Zoloé et ses deux acolytes

« Un article de Mina Merteuil pour le blog « Mon Salon Littéraire » »

Publié anonymement en 1800, « Zoloé et ses deux acolytes » est un fragment de la légende du Marquis de Sade. L’ouvrage divise encore quant à l’identité de son auteur. L’arrestation de Sade en 1801 aurait en effet été ordonnée par Bonaparte, lui reprochant de mettre en scène dans ce roman les frasques de Joséphine avant son mariage, en 1796. Vincent Berthelier, comme d’autres, semble approuver la thèse du Marquis de Sade ; cela grâce à plusieurs éléments thématiques et stylistiques, sans l’affirmer toutefois avec certitude.

Les modèles des personnages de ce roman à clés semblent quant à eux plus certains : s’y côtoient Orsec (le corse Napoléon Bonaparte), sa future épouse Zoloé (Joséphine de Beauharnais) et ses deux acolytes Lauréda (Theresa Cabarrus) et Volsange (Mme Visconti), accompagnées pour leurs débauches, notamment, de Fessinot (Jean-Lambert Tallien) et Sabar (Paul Barras). Les aventures successives y sont celles de la jeune impératrice, plutôt dissipée avant son mariage présenté comme politique lors d’un bref dialogue. Napoléon a pu vouloir se venger du libelliste qui rappelait les amours de Joséphine, même si celles-ci étaient bien connues du public.

Marquis de Sade - Zoloé et ses deux acolytes

Que fait Sade vers 1800 ? Il est en train de publier clandestinement « La Nouvelle Justine, suivie de l’histoire de Juliette, sa soeur ». Il écrit sans doute beaucoup chaque jour et court tout Paris à la recherche d’illustrateurs pour ses romans. Comme le rappelle Jean-Jacques Pauvert, son biographe et éditeur, Sade se lance dans la plus grande entreprise de pornographie clandestine jamais conçue.

Dégoûté par la Terreur, s’intéresse-t-il encore à la politique ? On peut imaginer Sade s’effrayer de l’arrivée au pouvoir d’un nouveau tyran et être assez lucide pour voir percer sous Bonaparte le retour à l’ordre moral qui lui vaudra d’être enfermé à l’asile pour les treize dernières années de sa vie. On peut aussi l’imaginer s’attaquer à cet ordre par les moyens qui sont les siens, en confrontant la morale désincarnée au désir qu’elle tente de réprimer et au corps dont elle veut faire abstraction. Il aurait bien pu écrire un livre comme « Zoloé ».

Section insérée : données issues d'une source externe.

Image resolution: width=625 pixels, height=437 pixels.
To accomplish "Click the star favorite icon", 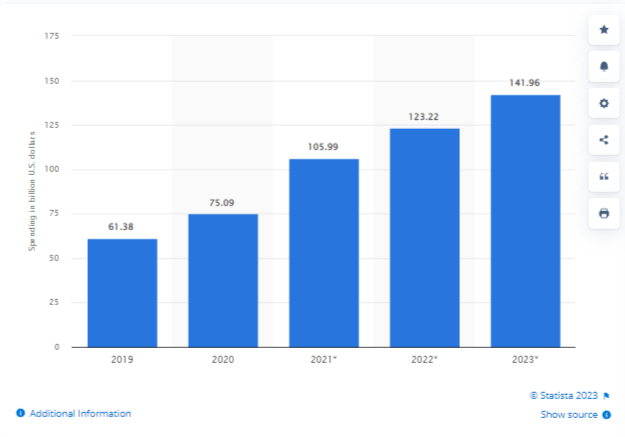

Contrairement à la légende, le roman n’est pas, semble-t-il, à l’origine de l’arrestation de Sade. La police de Fouché traquait les auteurs licencieux et Sade, à la tête de son « empire » souterrain de la pornographie, n’avait pas besoin de Zoloé pour être recherché. Il suffisait qu’un inspecteur eût vent de la parution prochaine de « Juliette », comme cela arriva bel et bien. Pauvert souligne en effet la différence qualitative entre le projet pornographique de Sade (auquel s’ajoute sa mauvaise réputation) et les écrits licencieux de l’époque, qui ne valaient le plus souvent à leur auteur qu’un rappel à l’ordre et une amende.

Quant à « Zoloé », il n’est pas mentionné une seule fois dans son dossier de police ; mieux, le Premier consul ne fut même pas averti du déroulement de l’affaire. Il est donc peu vraisemblable que Bonaparte ait cherché à dissimuler le véritable motif sous le prétexte d’arrêter l’auteur de « Justine », sans être ensuite prévenu. Sade a bien été enfermé à cause de Bonaparte, mais parce que celui-ci avait fait un crime de la liberté de moeurs et de pensée, dont « Juliette » est le resplendissant emblème.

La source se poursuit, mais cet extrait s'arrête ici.